Pentaho Data Integration: Automatically source Metadata for ETL Metadata Injection

  21 Apr 2017


So PDI these days supports Metadata Injection for a variety of transformation steps.

Metadata Injection: In layman’s terms … Imagine you have to ingest 10 different spreadsheets. All of them have a different structure. Traditionally you would create 10 ETL transformations for this purpose. When the 11th spreadsheet comes along, you would have to create just another one. Well, that’s not fun! Instead, these days you create a transformation template and just tell it what structure your spreadsheet is in (all the column names and types etc) - the metadata so to speak. So you have one transformation and can then import an indefinite number of different spreadsheets.
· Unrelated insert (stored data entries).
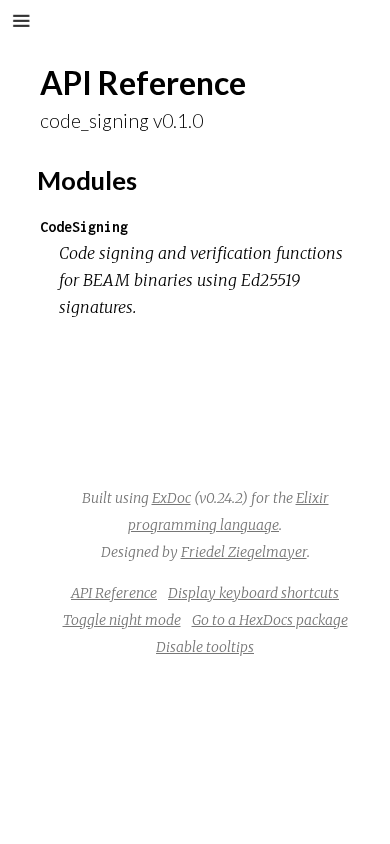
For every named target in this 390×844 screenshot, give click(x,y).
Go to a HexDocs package (270, 620)
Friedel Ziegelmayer (244, 552)
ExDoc (171, 498)
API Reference (114, 593)
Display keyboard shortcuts (253, 593)
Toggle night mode (122, 620)
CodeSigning (84, 226)
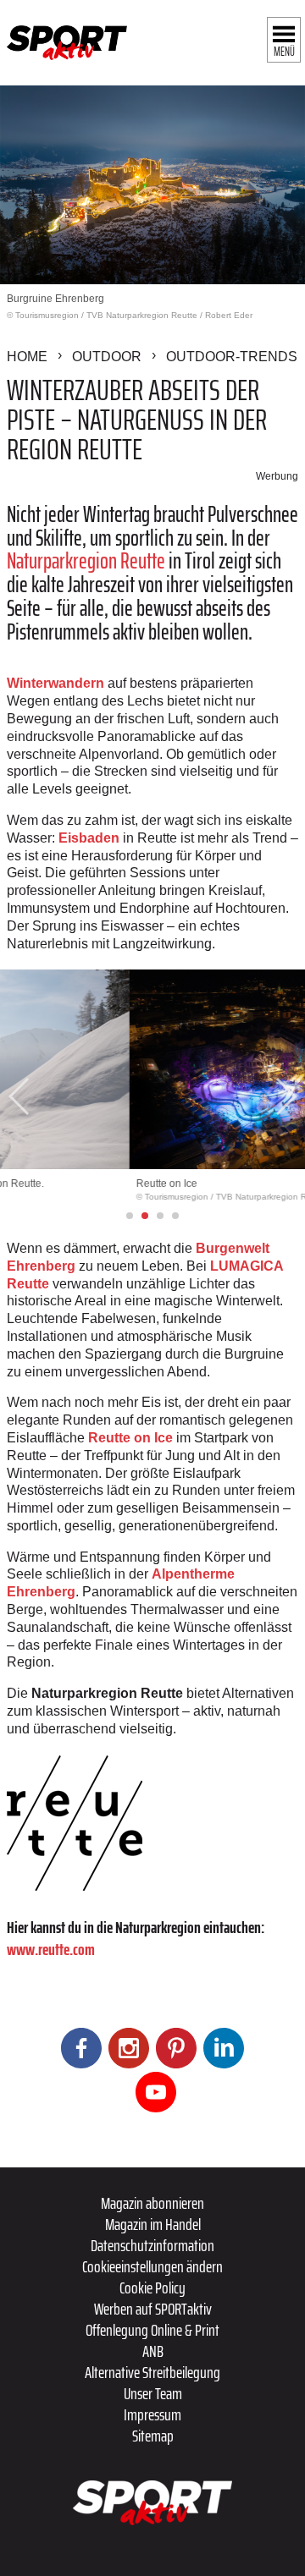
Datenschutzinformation (152, 2245)
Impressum (152, 2414)
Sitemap (153, 2435)
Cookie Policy (152, 2287)
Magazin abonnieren (152, 2202)
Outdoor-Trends (231, 356)
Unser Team (153, 2393)
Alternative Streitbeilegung (152, 2372)
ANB (153, 2351)
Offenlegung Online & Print (152, 2329)
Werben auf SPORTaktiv (153, 2308)
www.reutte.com (51, 1949)
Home (27, 356)
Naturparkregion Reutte (86, 560)
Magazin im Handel (153, 2224)
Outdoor (106, 356)
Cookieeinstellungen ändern (152, 2266)
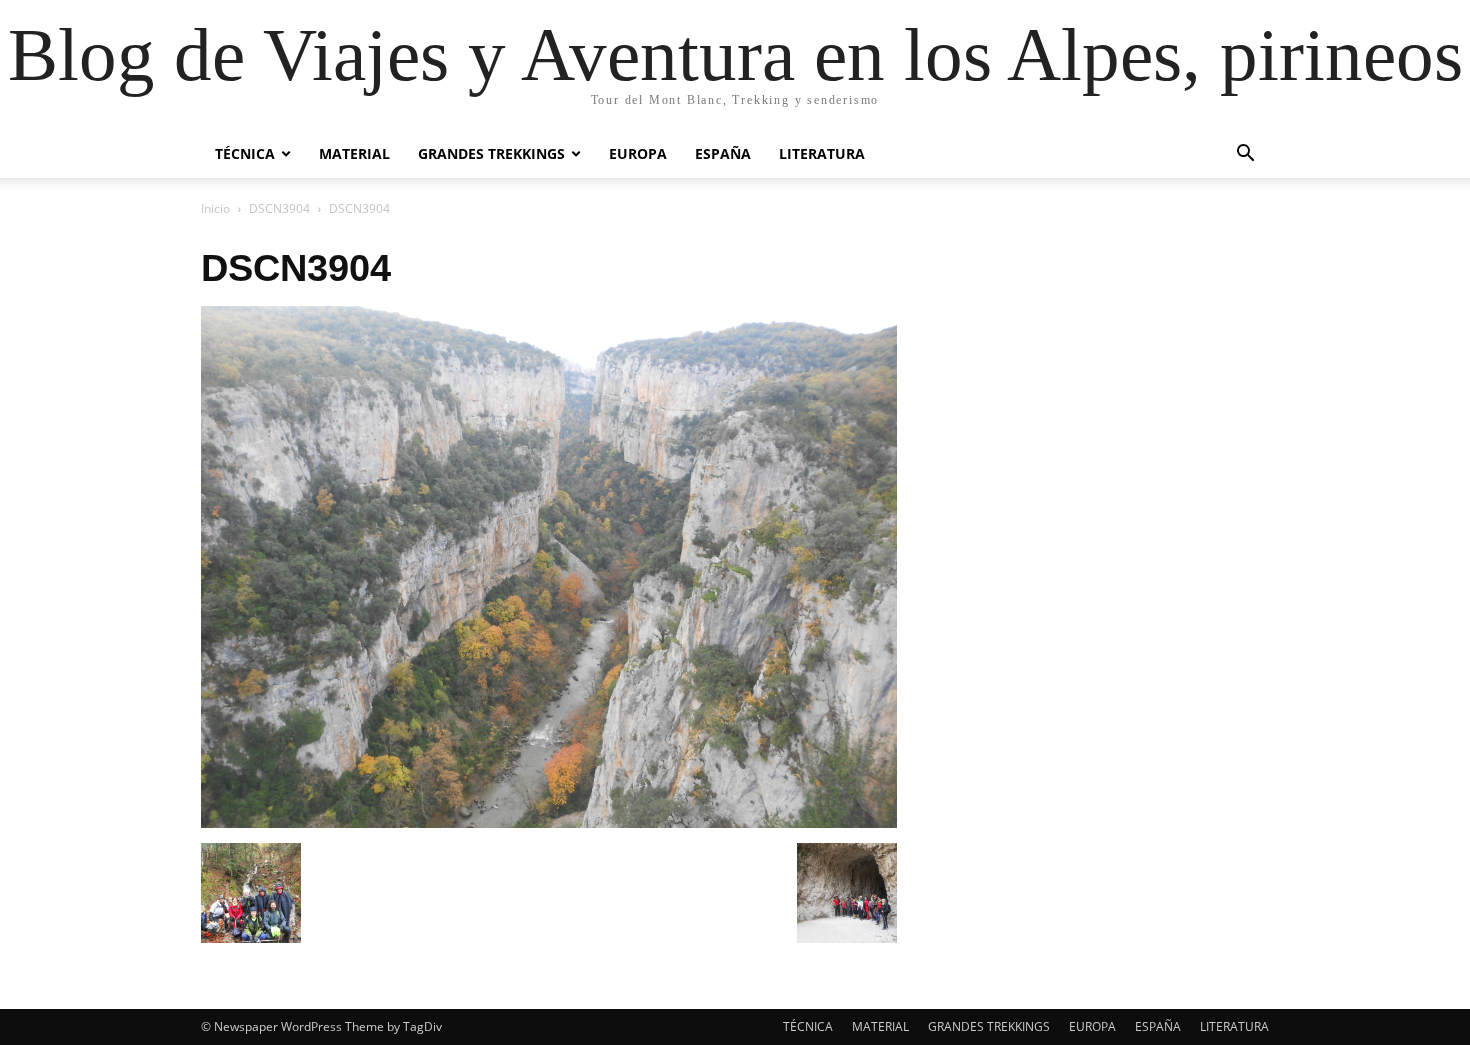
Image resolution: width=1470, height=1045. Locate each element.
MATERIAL (354, 153)
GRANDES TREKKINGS (491, 153)
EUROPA (638, 153)
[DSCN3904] (549, 822)
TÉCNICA (245, 153)
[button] (1245, 155)
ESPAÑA (723, 153)
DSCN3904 (279, 208)
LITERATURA (822, 153)
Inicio (215, 208)
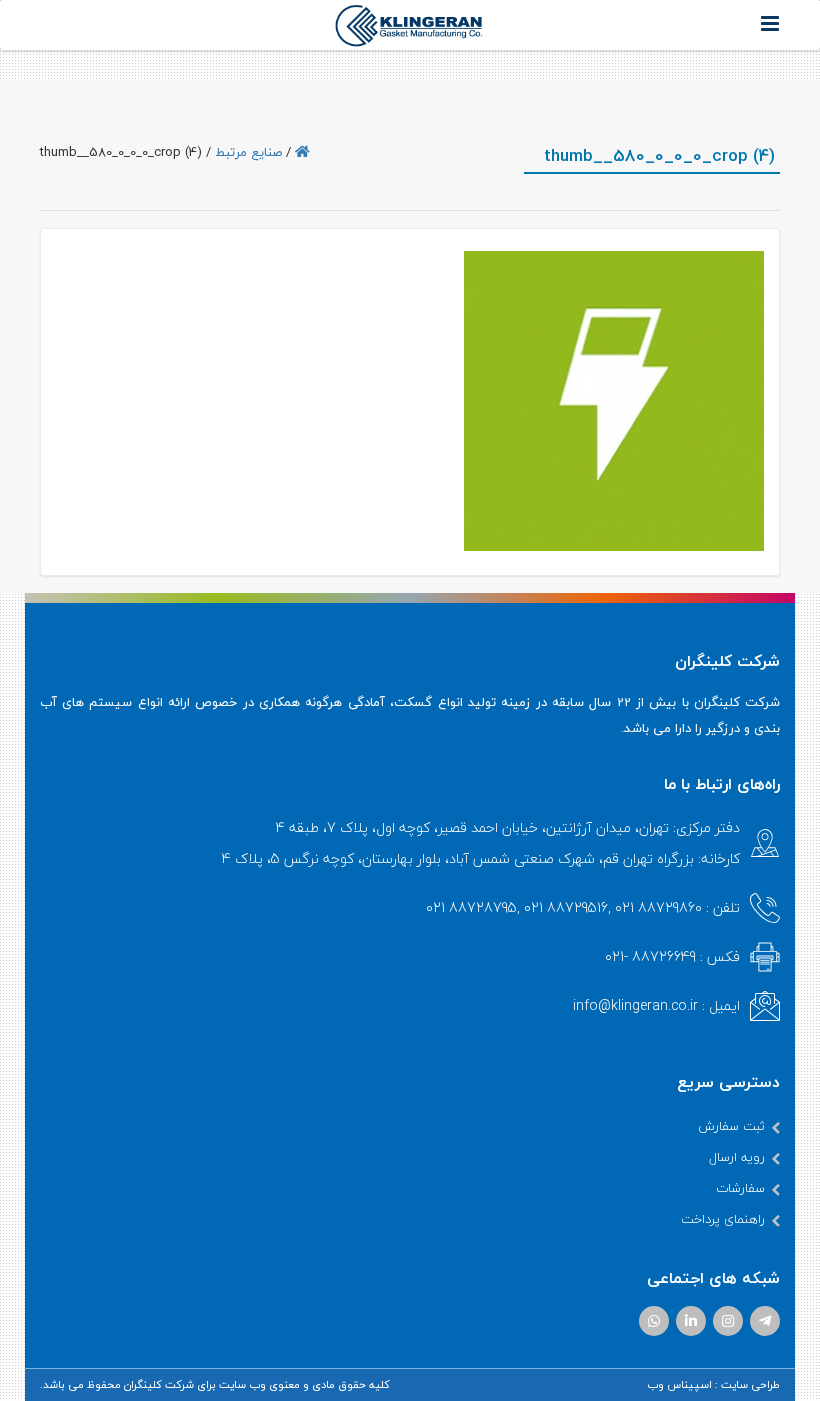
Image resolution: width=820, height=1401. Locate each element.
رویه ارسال (737, 1157)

This was just an example. This can be applied to anything (well, all the steps that support Metadata Injection in PDI, of which there are luckily many these days). Pure efficiency you might say!

That’s all well and good - you might say - but I still have to manually supply the metadata?! I still can’t build a fully automated solution, throw any content at it and it will process it? Like pure magic?! Yes, you can!

PDI comes bundled with a few steps that allow you to extract metadata from files, streams or database tables. There are also several steps available on the Marketplace that cater for this need. We will discuss a few of these steps here:

How to get file metadata

Following steps are available:

  • Get File Names - Does what is says on the tin. No surprises here!
  • File Metadata (from the Marketplace, or alternatively GitHub)

This step utilises libraries from the Apache Tika project a “toolkit [that] detects and extracts metadata and text from over a thousand different file types (such as PPT, XLS, and PDF)”.

How to get database table metadata

Following steps are available:

Get tables names from database:

Returns Catalogs, Schemas, Tables, Views, Procedures and/or Synonyms. You can pick which category you want to retrieve. The output includes a field which determines the object type (schema, table, etc). There is also an option available to output the DDL, so you could theoretically get hold of Column metadata as well. The DDL is returned in standard SQL format and it wouldn’t be too complex to add a parser to extract this metadata, however, there are other more convenient options available, which we will talk about in a bit.

The screenshot below shows the list of table metadata return from a PostgreSQL database. Note that we disabled the retrieval of tables and views here as you cannot do this at the same time:

Metadata structure from Stream:

A very classic approach has been to use a combination of the Table input step and Metadata structure from Stream step to get the most essential metadata. You would configure the Table input step to just source one record, something like this:

SELECT
  *
FROM ${PARAM_TABLE_NAME}
LIMIT 1

The Metadata structure from Stream can be used in various other scenarios as well.

JDBC Metadata (from the Marketplace):

Returns following metadata:

  • Catalogs
  • Best row identifier
  • Column privileges
  • Columns
  • Cross references
  • Exported key columns
  • Foreign key columns
  • Primary key columns
  • Schema
  • Table privileges
  • Table types
  • Tables
  • Data types
  • Version columns

Blimey, that’s a lot of metadata!

Note: This step requires at least one input row, so you can in the simplest case use e.g. a Generate Rows step and configure it to produce 1 row and no fields. There is also the option to configure the JDBC Metadata step based on fields from the stream/input.

The screenshot below shows the columns for tables within the sdrdemo schema:

As you can see, there are various options of getting the required Metadata for ETL Metadata Injection, so generating extremely flexible data integration processes is finally possible.